しかし、何で俺の足を掴むのだろうか。こんなことをするのは俺が知っている中で一人しかいない。
「織原先輩……。何してるんですか」
「それはこっちのセリフだよ。護こそ、この部屋で何してたのかなぁ?」
「何もしてませんよ。トイレに行ったその帰りですよ」
「つまんない。夜這いをしようと思ったとかそれくらい答えなさいよ」
(何を……)
「そんなこと俺はしませんよ。この状況を第三者が見たら、どう考えても夜這いをしようとしているのは先輩。あなたですよ。というか、つまんないって何なんですか」
織原先輩は俺の足首を掴んだまま。
「言ってみただけ?」
「はぁ…………」
(やはりなんというかこの先輩は)
「あ、何でそこで溜息をつく? 」
「なんか、織原先輩らしいなって思っただけです」
「私らしい?」
「はい。今みたいになんかこう直感で行動してるところとかは特に」
「何か昔に、佳奈からも同じことを言われた気がするな」
「佳奈先輩ですか?」
この俺の何気なく言った質問に織原先輩は。
「佳奈先輩? 下の名前で呼ぶなんて何があったのかなぁ」
笑いながら聞いてくる。ちょっとした失態である。
「な、なんでも無いですよ」
すこし声が上擦ってしまう。ここで普通に答えることができれば良かったのかもしれないが。
「本当かな〜」
織原先輩はさっきからずっと掴んでいた俺の足首を離したかと思うと、そのまま登るようにして俺の背中の上へとやって来た。

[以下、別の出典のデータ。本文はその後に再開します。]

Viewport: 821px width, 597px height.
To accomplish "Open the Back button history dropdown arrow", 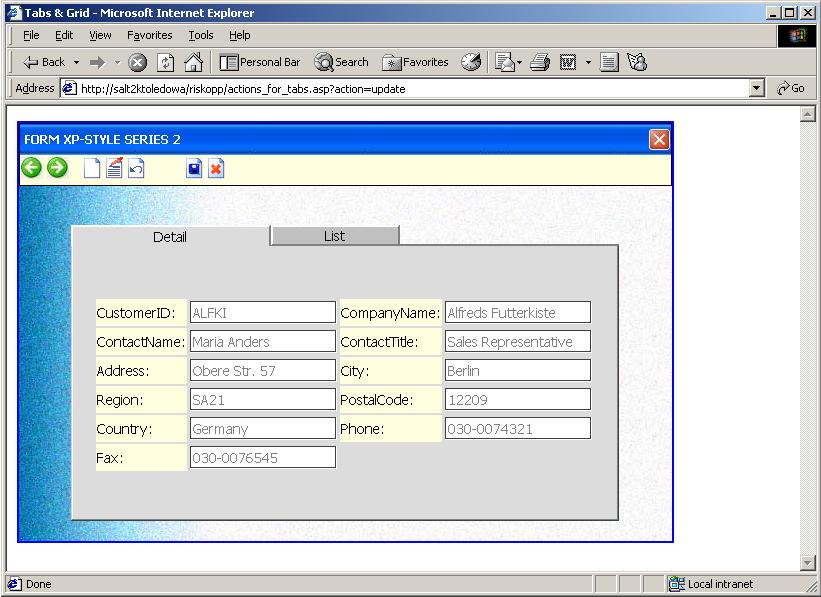I will coord(77,62).
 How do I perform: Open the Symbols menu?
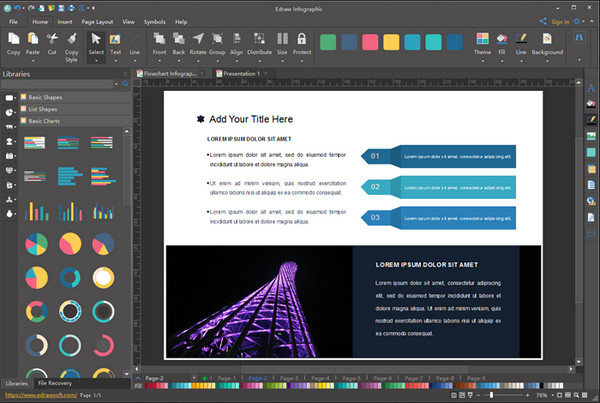(x=156, y=21)
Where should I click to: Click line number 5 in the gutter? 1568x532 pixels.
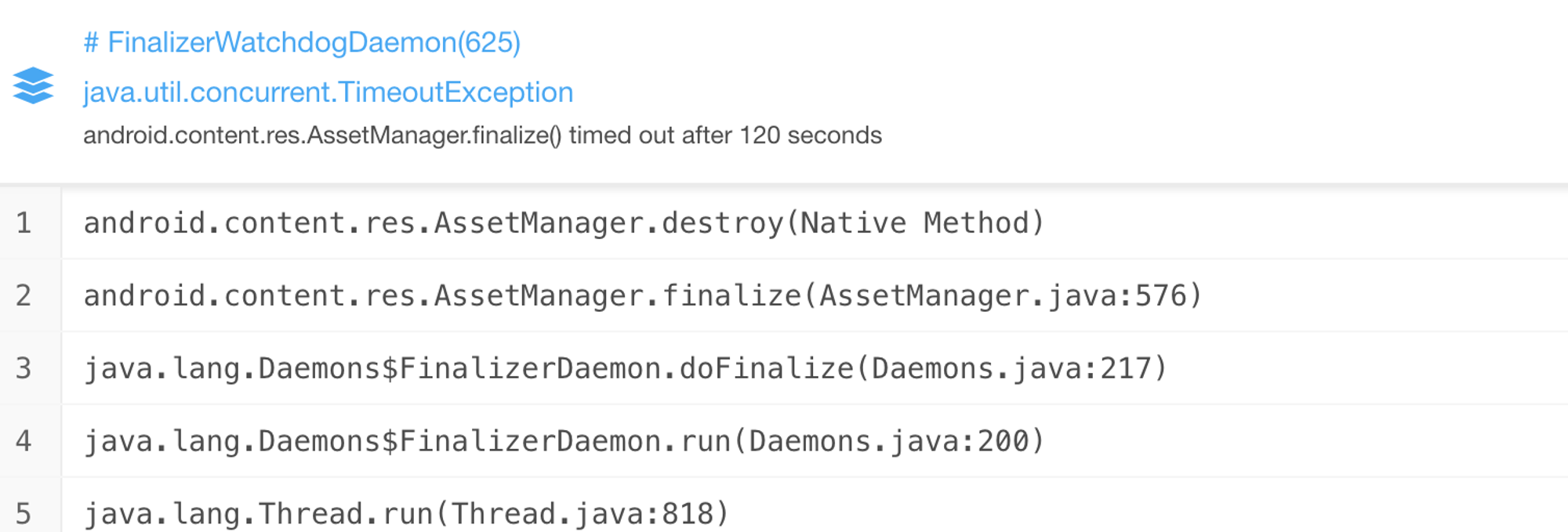24,514
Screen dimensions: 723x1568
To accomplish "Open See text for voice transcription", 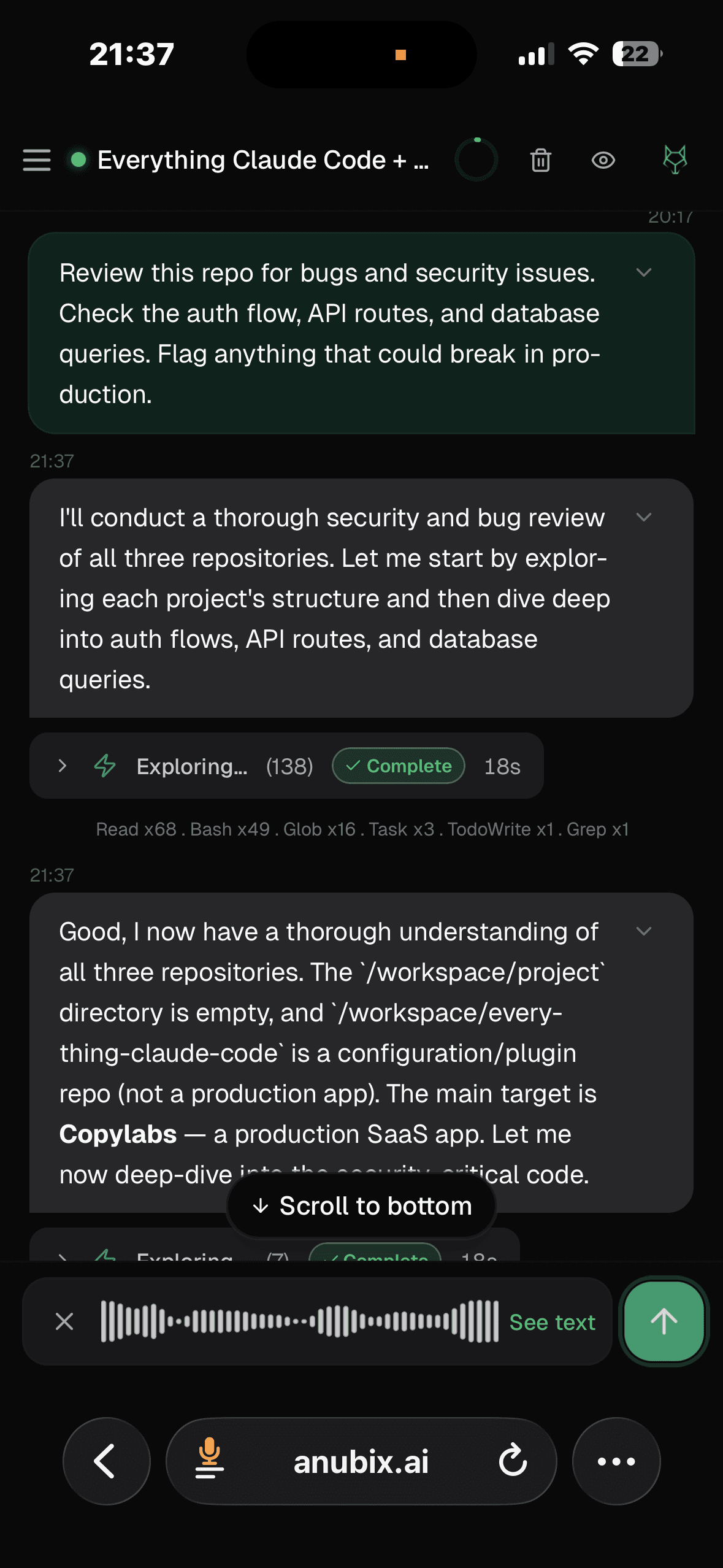I will (x=553, y=1322).
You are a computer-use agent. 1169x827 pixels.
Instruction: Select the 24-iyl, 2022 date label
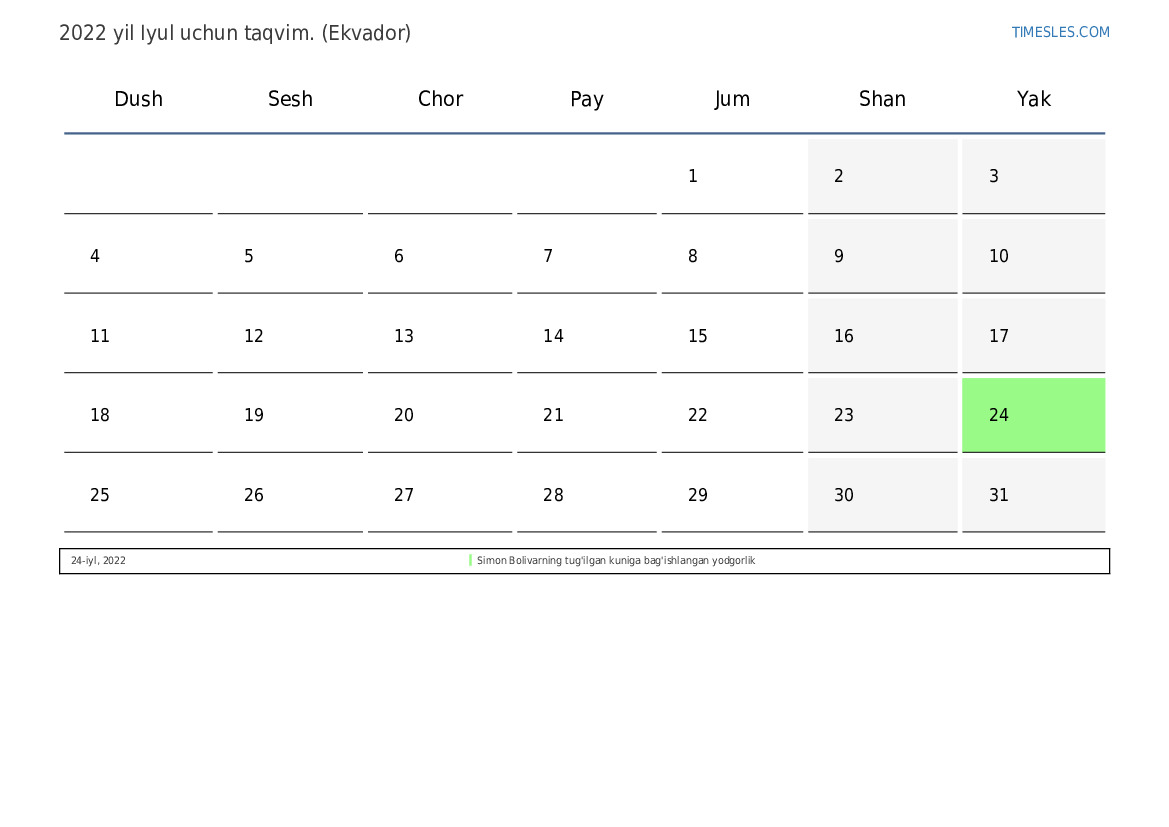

「せ、先輩! 何やってるんですか! こんなところを皆に見られたりでもしたら」
「別に良いじゃない。そんなことより佳奈と何があったのかなぁ」
「何も無いですよ。ただトランプをする前に少し話をしただけです」
俺は、わざと自分の背中の上に乗っている織原先輩と目を合わせないようにしていたのだが、先輩は無理矢理目線を合わそうとしてくる。
そうして見た織原先輩の顔は、いつもと違うような感じがした。
「話?」
「はい。先輩を見ていると、なんかこっちまで楽しくなってくるとかそういった話です」
そう言うと俺の顔を掴んでいた力は緩み。
「そんな話をしてたの? 佳奈と?」
「はい。 そこでちょっと話が盛り上がったというだけです」
「へぇ。護も私と居て楽しいということだよね」
「もちろん。そうではなかったらこの部活には入ってなかったですよ」
「へぇ。嬉しいことを言ってくれるじゃないか」
織原先輩は照れ隠しのつもりだろうか、俺の頭をわしゃわしゃとしてくる。
そんなことをしてくれるのなら、もう少し弱くしてくださいと思ったりもしたがそんなことは言わないことにしておいた。
「私のこともさ、佳奈みたいに名前で呼んでくれて良いよ」
「そうさせていただきますよ。そっちの方が気も楽ですから」
と良い感じで終わろうとしていたところ…………。
「二人とも。そんなところで何をしている?」
俺たちの背後から、怒りにくるった佳奈先輩の声が聞こえてきたのであった。